## start
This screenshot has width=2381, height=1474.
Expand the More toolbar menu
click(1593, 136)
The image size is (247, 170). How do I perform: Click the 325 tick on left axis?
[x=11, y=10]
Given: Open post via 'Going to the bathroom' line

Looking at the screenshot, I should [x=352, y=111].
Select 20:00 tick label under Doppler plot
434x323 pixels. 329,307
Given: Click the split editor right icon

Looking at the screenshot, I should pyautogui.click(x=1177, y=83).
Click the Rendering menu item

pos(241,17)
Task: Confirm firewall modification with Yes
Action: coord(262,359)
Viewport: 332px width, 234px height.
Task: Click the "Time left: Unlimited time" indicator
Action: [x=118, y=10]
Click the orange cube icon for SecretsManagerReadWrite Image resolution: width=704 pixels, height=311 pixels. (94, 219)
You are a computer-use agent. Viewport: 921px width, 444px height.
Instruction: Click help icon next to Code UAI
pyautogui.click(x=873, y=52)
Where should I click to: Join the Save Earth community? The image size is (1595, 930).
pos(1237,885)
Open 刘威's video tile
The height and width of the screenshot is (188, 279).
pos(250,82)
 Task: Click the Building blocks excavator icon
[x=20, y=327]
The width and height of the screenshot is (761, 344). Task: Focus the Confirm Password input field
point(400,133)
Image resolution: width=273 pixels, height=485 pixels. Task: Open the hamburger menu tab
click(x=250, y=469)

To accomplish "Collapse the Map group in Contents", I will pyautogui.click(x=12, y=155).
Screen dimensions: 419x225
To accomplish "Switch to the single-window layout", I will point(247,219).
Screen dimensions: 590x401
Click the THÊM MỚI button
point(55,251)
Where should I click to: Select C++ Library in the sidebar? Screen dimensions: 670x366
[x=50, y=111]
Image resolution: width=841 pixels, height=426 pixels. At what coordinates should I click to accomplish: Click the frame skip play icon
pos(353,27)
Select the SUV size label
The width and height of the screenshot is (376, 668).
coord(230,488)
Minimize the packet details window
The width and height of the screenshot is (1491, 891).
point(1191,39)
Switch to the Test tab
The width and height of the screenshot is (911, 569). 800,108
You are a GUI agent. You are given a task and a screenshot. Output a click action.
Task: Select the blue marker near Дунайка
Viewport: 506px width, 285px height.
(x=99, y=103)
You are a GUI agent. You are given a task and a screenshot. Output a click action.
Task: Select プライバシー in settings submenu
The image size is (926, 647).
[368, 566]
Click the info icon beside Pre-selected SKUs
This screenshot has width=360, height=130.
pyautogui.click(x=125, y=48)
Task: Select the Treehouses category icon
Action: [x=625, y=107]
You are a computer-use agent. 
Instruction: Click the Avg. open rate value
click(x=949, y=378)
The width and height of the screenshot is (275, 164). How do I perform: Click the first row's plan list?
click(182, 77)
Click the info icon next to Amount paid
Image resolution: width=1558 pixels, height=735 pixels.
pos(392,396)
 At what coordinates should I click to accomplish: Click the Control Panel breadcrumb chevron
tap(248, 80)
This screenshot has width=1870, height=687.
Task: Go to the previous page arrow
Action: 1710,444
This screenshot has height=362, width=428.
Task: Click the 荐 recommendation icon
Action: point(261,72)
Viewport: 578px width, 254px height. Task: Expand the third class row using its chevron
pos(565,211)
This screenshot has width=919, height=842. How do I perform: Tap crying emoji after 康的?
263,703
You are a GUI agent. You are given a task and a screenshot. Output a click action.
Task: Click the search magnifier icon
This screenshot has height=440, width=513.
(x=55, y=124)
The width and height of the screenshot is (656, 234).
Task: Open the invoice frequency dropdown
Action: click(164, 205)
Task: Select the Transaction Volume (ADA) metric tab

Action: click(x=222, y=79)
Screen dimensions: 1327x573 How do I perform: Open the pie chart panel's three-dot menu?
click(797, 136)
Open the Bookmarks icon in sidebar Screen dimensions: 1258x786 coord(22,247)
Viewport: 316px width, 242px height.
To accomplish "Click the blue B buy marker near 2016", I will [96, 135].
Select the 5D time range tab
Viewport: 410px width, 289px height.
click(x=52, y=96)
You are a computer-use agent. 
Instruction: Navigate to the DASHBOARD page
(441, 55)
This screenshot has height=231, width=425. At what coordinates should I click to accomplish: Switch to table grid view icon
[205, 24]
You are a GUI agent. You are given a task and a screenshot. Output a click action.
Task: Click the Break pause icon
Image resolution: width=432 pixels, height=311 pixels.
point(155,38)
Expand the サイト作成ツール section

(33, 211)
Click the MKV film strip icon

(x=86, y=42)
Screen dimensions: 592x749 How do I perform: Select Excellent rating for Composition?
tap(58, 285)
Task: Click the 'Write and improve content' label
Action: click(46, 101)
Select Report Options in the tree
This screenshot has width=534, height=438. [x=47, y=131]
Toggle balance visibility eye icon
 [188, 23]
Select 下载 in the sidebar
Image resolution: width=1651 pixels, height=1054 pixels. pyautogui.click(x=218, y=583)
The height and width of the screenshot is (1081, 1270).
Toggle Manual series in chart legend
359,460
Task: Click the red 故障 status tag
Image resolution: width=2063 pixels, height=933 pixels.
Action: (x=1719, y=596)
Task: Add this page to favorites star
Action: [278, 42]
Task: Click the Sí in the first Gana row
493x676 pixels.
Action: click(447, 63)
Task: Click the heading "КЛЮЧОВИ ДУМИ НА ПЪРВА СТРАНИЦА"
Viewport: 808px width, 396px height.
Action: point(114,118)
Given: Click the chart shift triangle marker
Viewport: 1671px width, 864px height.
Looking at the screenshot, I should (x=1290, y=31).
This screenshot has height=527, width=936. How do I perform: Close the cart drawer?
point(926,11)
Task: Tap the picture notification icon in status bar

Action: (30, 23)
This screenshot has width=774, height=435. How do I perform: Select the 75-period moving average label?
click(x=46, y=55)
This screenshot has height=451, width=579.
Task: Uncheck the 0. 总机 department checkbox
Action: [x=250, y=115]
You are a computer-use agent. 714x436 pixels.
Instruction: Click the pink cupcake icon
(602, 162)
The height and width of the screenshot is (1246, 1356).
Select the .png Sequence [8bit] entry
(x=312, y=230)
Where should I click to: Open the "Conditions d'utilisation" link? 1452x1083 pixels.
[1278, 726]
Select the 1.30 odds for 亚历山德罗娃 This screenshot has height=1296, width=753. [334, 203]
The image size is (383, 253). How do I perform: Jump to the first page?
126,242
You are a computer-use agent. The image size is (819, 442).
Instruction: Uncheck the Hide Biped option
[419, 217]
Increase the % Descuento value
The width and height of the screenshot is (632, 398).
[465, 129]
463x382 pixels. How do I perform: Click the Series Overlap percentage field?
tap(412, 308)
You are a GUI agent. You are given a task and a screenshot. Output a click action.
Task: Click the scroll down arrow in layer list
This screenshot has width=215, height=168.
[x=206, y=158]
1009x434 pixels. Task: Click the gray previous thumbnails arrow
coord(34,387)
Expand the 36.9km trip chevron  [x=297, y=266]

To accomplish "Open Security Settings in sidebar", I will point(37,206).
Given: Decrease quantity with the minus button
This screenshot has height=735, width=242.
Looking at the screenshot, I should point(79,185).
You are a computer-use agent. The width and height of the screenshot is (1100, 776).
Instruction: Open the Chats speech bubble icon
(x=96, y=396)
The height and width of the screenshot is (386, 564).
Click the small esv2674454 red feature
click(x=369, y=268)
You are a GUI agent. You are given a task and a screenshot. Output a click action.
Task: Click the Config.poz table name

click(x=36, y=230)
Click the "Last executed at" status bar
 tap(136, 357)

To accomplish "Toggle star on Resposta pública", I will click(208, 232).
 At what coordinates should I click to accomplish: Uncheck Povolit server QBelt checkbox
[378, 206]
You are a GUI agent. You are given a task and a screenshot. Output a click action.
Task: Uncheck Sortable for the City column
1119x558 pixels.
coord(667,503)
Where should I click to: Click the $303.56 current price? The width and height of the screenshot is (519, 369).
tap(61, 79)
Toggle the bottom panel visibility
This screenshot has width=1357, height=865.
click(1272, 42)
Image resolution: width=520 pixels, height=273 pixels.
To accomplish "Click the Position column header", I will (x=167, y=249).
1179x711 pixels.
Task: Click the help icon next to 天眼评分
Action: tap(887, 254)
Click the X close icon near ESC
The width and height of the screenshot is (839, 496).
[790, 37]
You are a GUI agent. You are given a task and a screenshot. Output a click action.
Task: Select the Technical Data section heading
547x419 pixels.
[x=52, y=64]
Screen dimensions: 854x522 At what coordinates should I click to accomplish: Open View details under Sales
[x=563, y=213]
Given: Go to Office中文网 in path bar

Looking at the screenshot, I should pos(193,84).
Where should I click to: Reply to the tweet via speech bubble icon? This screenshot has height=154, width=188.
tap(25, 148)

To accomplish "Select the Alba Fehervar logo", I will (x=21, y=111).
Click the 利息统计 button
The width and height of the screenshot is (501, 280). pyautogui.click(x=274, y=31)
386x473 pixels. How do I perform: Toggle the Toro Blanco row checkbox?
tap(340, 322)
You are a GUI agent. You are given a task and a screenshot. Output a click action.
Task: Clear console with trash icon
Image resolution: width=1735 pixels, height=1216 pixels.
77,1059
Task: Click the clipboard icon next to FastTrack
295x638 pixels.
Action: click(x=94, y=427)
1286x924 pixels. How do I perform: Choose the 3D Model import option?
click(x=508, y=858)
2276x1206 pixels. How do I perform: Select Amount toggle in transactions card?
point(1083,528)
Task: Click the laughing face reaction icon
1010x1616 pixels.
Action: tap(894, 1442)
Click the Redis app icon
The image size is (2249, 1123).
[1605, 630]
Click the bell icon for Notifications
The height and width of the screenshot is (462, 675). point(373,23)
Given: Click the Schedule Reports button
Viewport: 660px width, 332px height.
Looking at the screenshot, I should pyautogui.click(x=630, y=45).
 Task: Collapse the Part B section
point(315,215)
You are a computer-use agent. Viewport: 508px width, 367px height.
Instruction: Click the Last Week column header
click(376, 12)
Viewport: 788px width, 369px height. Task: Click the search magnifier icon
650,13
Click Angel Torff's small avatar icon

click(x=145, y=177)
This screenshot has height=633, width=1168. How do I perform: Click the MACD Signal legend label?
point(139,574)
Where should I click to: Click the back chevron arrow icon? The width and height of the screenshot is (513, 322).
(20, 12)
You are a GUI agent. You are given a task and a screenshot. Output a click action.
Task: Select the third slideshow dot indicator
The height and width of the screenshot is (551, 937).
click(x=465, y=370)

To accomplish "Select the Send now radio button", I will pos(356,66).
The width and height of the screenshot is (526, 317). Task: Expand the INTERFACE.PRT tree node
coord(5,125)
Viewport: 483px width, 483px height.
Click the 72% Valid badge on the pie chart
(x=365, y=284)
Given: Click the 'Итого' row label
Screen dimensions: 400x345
## end
▶ _Exercise task_
Can you copy out, word for word, everything in the records above from the line containing "Task: Collapse the Part B section" down to the line containing "click(376, 12)", with both of those lines included?

▶ _Exercise answer_
 Task: Collapse the Part B section
point(315,215)
You are a computer-use agent. Viewport: 508px width, 367px height.
Instruction: Click the Last Week column header
click(376, 12)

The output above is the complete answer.